Centro di riferimento per le scienze comportamentali e la salute mentale

Responsabile: Dott.ssa Gemma Calamandrei 
telefono: (+39) 06 4990 2106
mail: gemma.calamandrei@iss.it

 

Attività del centro

Tra geni e comportamento un osservatorio per studiare la salute mentale

Non c’è salute senza salute mentale. Parte da questo presupposto l’attività del Centro di Riferimento per le Scienze comportamentali e la salute mentale (SCIC), la cui missione è, in linea con il Mental Health Action Plan 2013-2020 dell’Organizzazione Mondiale della Sanità (OMS), promuovere la ricerca e la sua applicazione per migliorare la salute delle persone che soffrono di disturbi psichici, dei loro familiari e della popolazione generale. I ricercatori del Centro SCIC studiano le basi e le interazioni biologiche e psicosociali di specifici disturbi mentali, mentre l’accesso a grandi coorti di popolazione, a banche dati e campioni biologici consente di indirizzare la ricerca sui fattori di rischio e sui biomarcatori. Non solo ricerca, ma anche progettazione di interventi: modelli di prevenzione, trattamento e promozione della salute mentale da adottare nella pratica dei servizi e nella comunità per contrastare lo stigma associato alla sofferenza mentale. Le condizioni e le patologie di riferimento includono i disturbi del neurosviluppo (disturbi dello spettro autistico, disturbo da deficit dell'attenzione con iperattività, sindrome di Rett e di Tourette, disturbi dell’apprendimento), la schizofrenia, i disturbi dell’umore, il disturbo ossessivo compulsivo, le sindromi ansiose, l’epilessia, i disturbi del controllo degli impulsi e aggressività patologica, i disturbi dell’adattamento, la depressione reattiva, i disturbi emozionali, cognitivi e mnemonici da stress. Particolare rilievo viene dato alle fasi critiche di accentuata vulnerabilità quali la gravidanza, il post-partum, lo sviluppo neonatale infantile, le fasi dell’adolescenza e la senescenza. Sono previsti, inoltre, studi sui delicati rapporti tra salute mentale e salute fisica (psicosomatica clinica e psicobiologia), inclusi studi gemellari per valutare la relazione tra benessere psicofisico (livelli di stress, ottimismo, resilienza) e patologie quali obesità, aterosclerosi, psoriasi, disturbi del sonno, dolore cronico e definire il ruolo dei fattori genetici e ambientali alla base delle associazioni osservate.

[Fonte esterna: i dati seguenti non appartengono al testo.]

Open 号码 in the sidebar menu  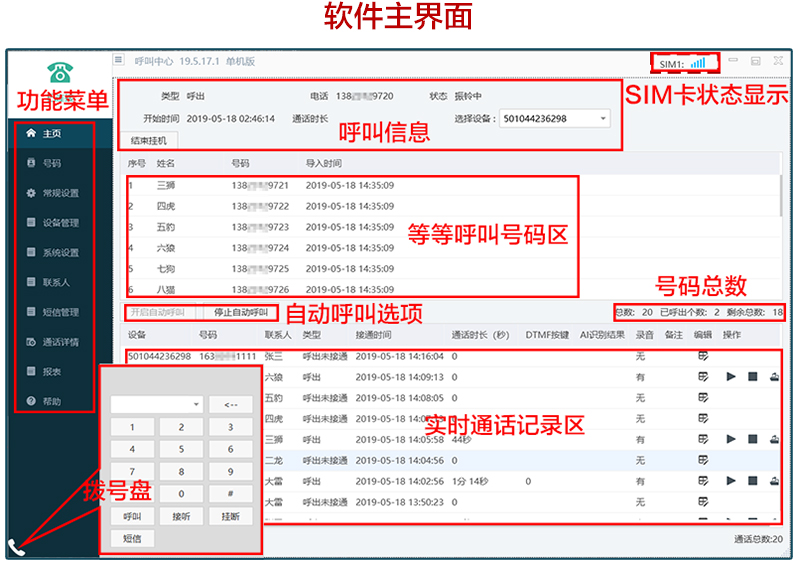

Particolare attenzione viene posta alla promozione della partecipazione attiva dei cittadini alla ricerca scientifica.

 

Organizzazione del centro

Il centro comprende il:

Reparto di Ricerca clinico-epidemiologica in salute mentale e comportamentale

Direttore: Dott.ssa Maria Antonietta Stazi
telefono: (+39) 06 4990 4155
mail: antonia.stazi@iss.it  

Il Reparto svolge attività di ricerca volte a migliorare la comprensione dei determinanti e dei meccanismi alla base della salute mentale e del benessere psicofisico, secondo un approccio epidemiologico globale che contempla studi di prevalenza, eziologici e prognostici, studi di epidemiologia clinica e genetica, studi sull’efficacia di interventi psicosociali nelle aree della prevenzione e trattamento, ricerca applicata nei servizi di salute mentale. Alcune attività del Reparto riguardano lo sviluppo e la validazione di strumenti di valutazione standardizzata in campo psicologico e psichiatrico e l’analisi degli aspetti intersoggettivi della diagnosi psichiatrica. Vengono altresì sviluppati e validati interventi di promozione della salute mentale, soprattutto nella scuola, e diffuse raccomandazioni prioritarie e linee guida per il trattamento dei disturbi mentali. 
Il reparto conduce indagini epidemiologiche su pazienti, su popolazione generale e gemellare sia in un in un’ottica cross sectional che di life course epidemiolgy. Altre attività riguardano la modellistica per la stima della componente genetica (ereditabilità) e delle sue interazioni con la componente ambientale in studi eziologici. Inoltre, gestisce il biobanking di studi epidemiologici e i relativi aspetti etico-legali.